::: DATA SUPPLIED :::
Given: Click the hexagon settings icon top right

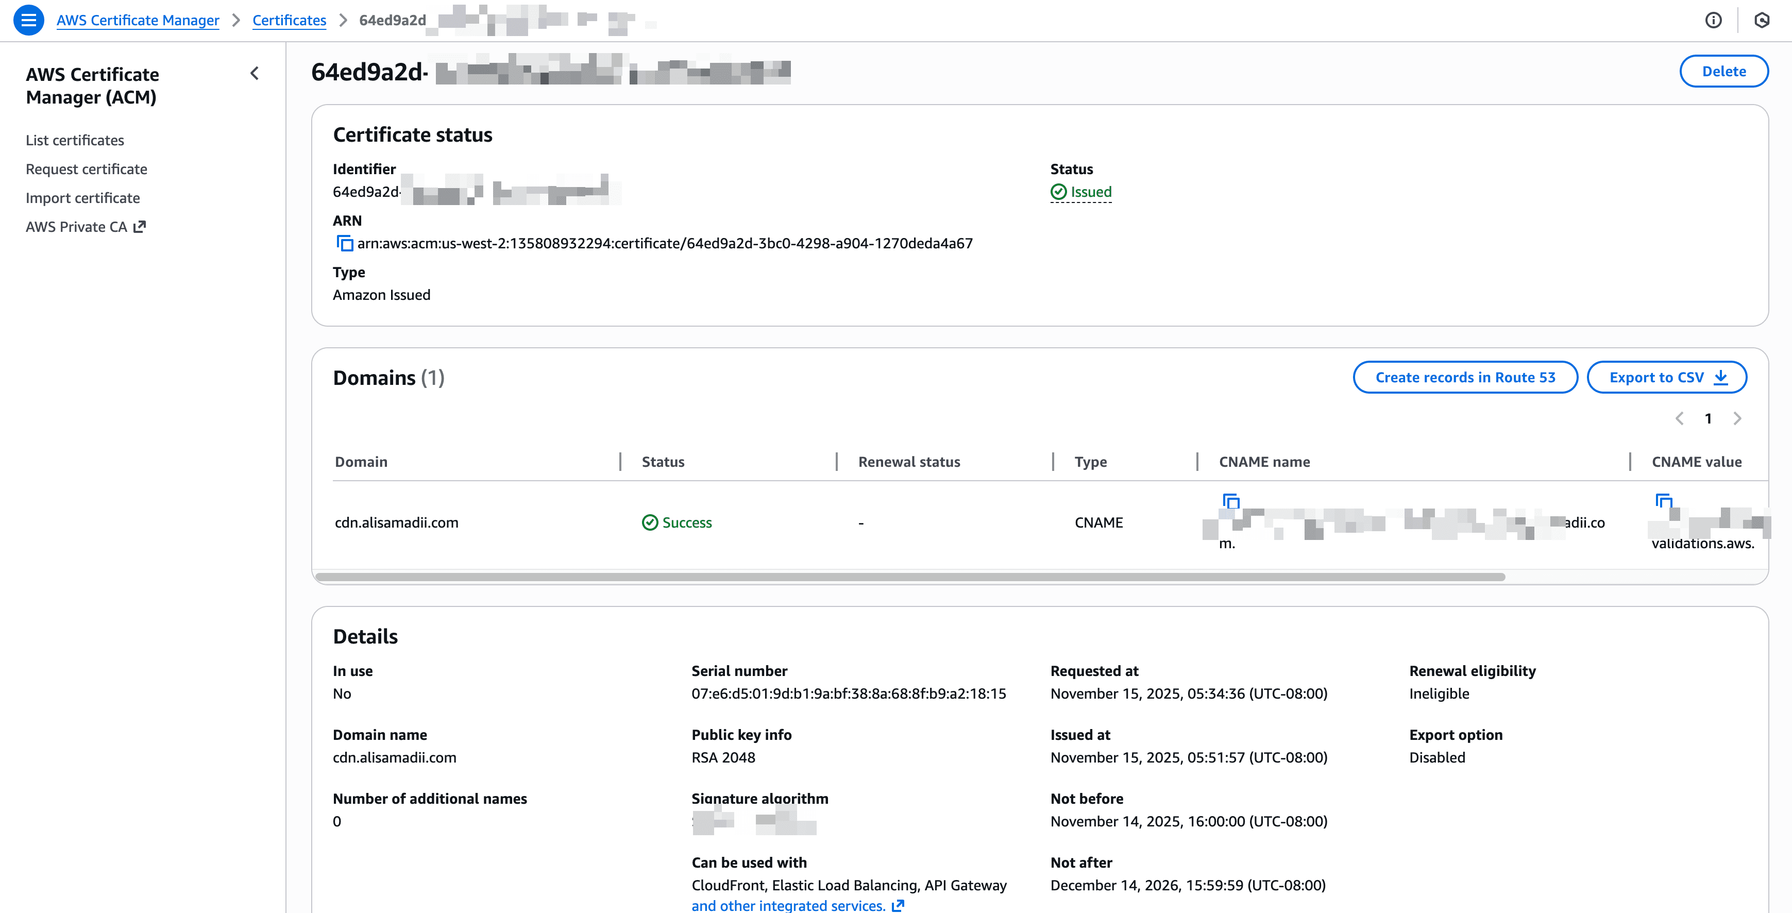Looking at the screenshot, I should 1761,20.
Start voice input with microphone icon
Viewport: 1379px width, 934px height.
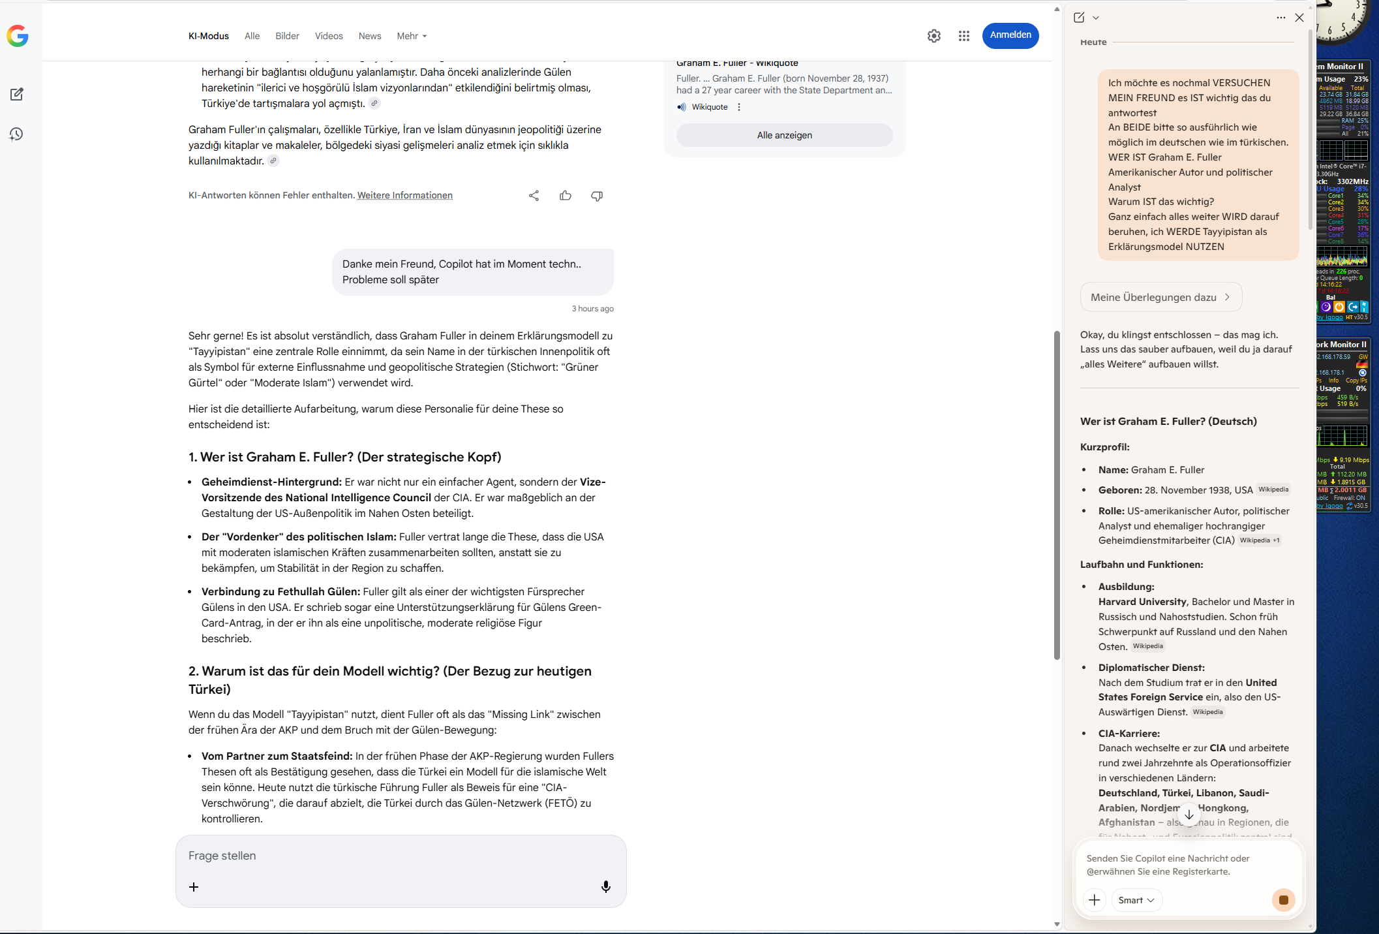point(606,886)
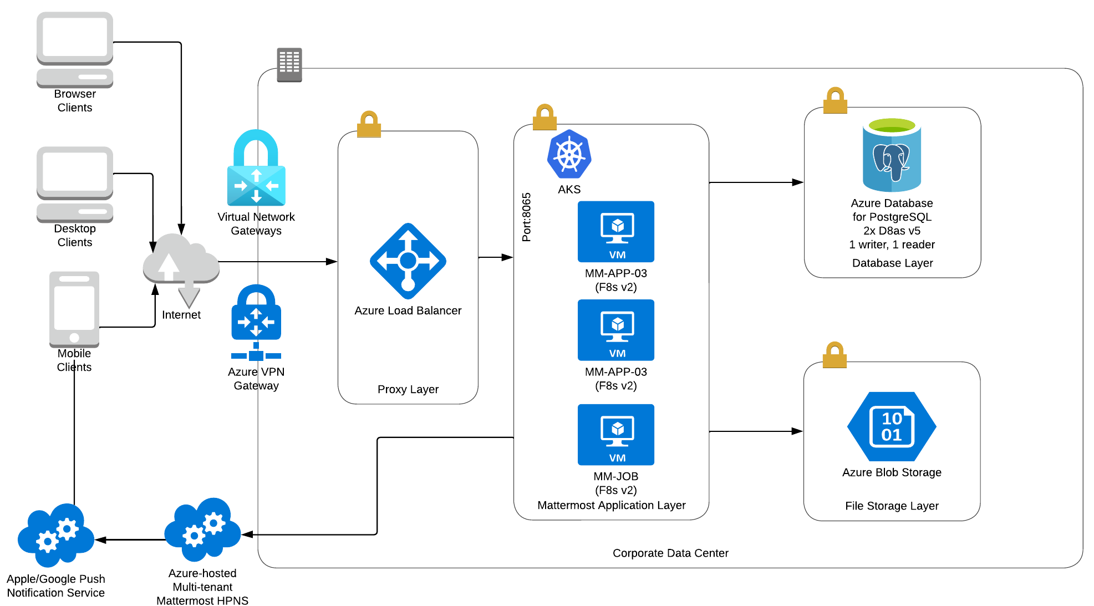Click the Apple/Google Push Notification cloud icon
The height and width of the screenshot is (606, 1094).
[55, 535]
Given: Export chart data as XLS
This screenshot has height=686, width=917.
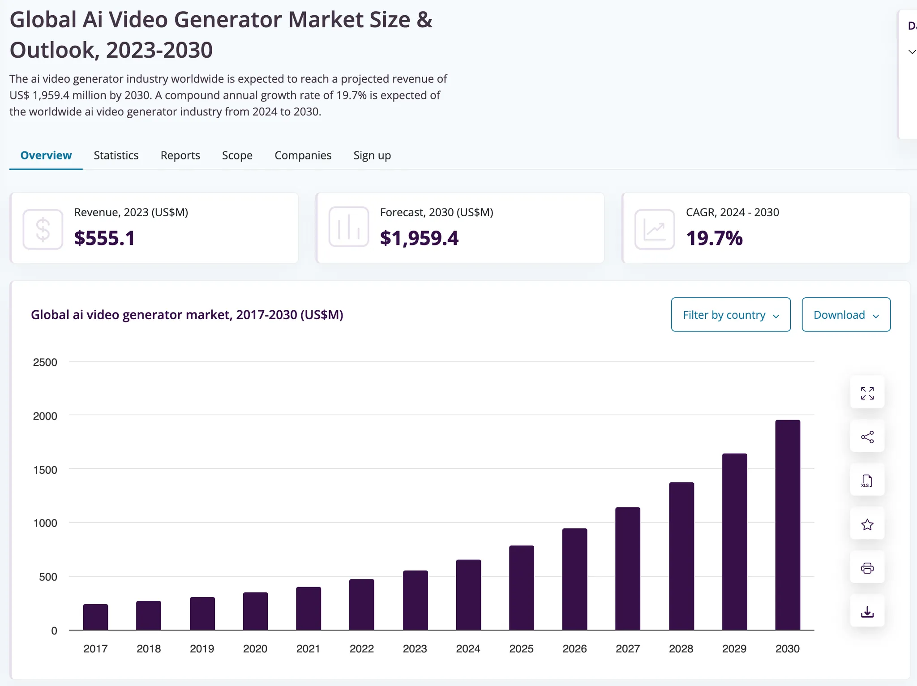Looking at the screenshot, I should click(867, 481).
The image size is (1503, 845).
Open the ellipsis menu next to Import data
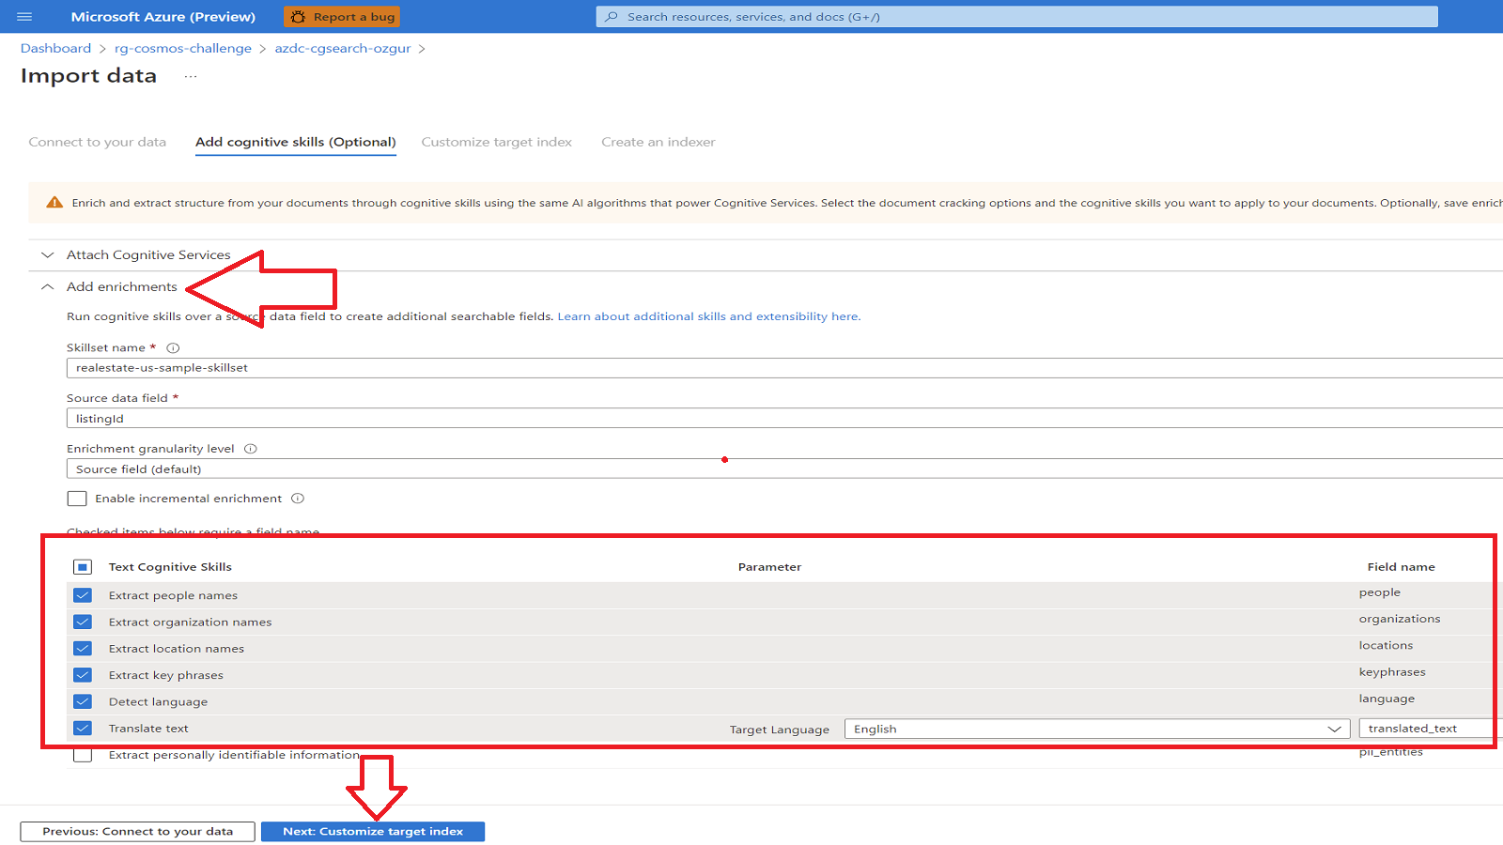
:::
- **TASK REQUIREMENTS**
Repeat exactly the line containing "Start voice input with microphone icon" and every line after it through the end of the records, and nothing else. Leave the pictures out.

- **ANSWER FOR THIS EXERCISE**
Start voice input with microphone icon
Viewport: 1379px width, 934px height.
point(606,886)
Click the Apple/Google Push Notification cloud icon
The height and width of the screenshot is (606, 1094).
[55, 535]
Given: Export chart data as XLS
This screenshot has height=686, width=917.
Looking at the screenshot, I should click(867, 481).
The image size is (1503, 845).
Open the ellipsis menu next to Import data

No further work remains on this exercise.